*Texto*
++++++++++
No momento em que escrevo para ti estamos prestes a chegar aos grandes jogos da Esquéria, mas quando for publicada esta carta os jogos já farão parte do passado. Muitas coisas aconteceram entretanto: Telémaco saiu de casa, Ulisses deixou o conforto de Calipso, deuses e humanos misturam-se numa pequena caixa universal. Espero que um dia possas assistir ao Regresso a Ítaca que idealizei para a televisão.


Escrevo para ti, depois de ter escrito a partir da tua obra maior, essa jornada que narra parte da vida de Ulisses, um herói demasiado viril e capaz de sobreviver a qualquer desventura. O meu herói é um pouco diferente, não tão épico nem astuto, mas o meu tempo é diferente do teu.
++++++++++
*Dados*

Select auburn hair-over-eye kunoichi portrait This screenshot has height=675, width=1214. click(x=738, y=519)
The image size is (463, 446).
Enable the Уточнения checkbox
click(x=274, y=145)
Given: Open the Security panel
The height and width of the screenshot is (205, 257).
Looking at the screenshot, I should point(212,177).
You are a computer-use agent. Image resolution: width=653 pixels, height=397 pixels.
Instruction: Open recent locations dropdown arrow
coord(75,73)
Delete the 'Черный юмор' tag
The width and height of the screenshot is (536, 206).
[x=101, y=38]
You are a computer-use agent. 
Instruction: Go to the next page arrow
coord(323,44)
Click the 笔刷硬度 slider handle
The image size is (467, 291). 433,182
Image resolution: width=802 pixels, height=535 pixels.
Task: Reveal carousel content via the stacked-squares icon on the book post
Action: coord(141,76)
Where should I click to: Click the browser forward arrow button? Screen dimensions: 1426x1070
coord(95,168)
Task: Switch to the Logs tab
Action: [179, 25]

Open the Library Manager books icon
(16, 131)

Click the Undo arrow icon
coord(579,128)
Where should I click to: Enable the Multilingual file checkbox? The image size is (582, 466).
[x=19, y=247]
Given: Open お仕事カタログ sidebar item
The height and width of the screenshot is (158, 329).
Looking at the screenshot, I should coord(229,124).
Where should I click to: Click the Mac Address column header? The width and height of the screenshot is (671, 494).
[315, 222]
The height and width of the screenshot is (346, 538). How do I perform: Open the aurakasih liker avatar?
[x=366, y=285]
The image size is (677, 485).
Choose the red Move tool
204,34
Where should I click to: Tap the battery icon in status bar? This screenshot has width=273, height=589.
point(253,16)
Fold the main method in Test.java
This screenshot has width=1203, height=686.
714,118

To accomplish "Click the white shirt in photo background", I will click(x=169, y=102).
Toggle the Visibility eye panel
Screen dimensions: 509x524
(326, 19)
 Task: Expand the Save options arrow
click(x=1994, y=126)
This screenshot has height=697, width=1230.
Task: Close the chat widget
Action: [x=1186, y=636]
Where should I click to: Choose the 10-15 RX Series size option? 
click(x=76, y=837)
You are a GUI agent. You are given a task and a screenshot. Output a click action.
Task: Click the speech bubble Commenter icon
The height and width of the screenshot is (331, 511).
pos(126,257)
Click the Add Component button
++++++++++
*Instruções*
1. Diga se cada afirmação abaixo está de acordo com o texto. Responda sim ou não e cite, sem alterações, as palavras do texto que o comprovam.
(a) Quando esta carta for publicada, os jogos da Esquéria ainda não terão acontecido.
(b) Quem escreve descreve o seu herói como menos épico e astuto do que Ulisses.
(c) O Regresso a Ítaca foi idealizado para o cinema.
2. Reproduza sem alterações o trecho do texto que começa em "No momento em" e segue até "diferente do teu.", inclusive.

*Respostas do exercício*
1.
(a) Não: "quando for publicada esta carta os jogos já farão parte do passado".
(b) Sim: "O meu herói é um pouco diferente, não tão épico nem astuto".
(c) Não: "que idealizei para a televisão".

2.
No momento em que escrevo para ti estamos prestes a chegar aos grandes jogos da Esquéria, mas quando for publicada esta carta os jogos já farão parte do passado. Muitas coisas aconteceram entretanto: Telémaco saiu de casa, Ulisses deixou o conforto de Calipso, deuses e humanos misturam-se numa pequena caixa universal. Espero que um dia possas assistir ao Regresso a Ítaca que idealizei para a televisão.


Escrevo para ti, depois de ter escrito a partir da tua obra maior, essa jornada que narra parte da vida de Ulisses, um herói demasiado viril e capaz de sobreviver a qualquer desventura. O meu herói é um pouco diferente, não tão épico nem astuto, mas o meu tempo é diferente do teu.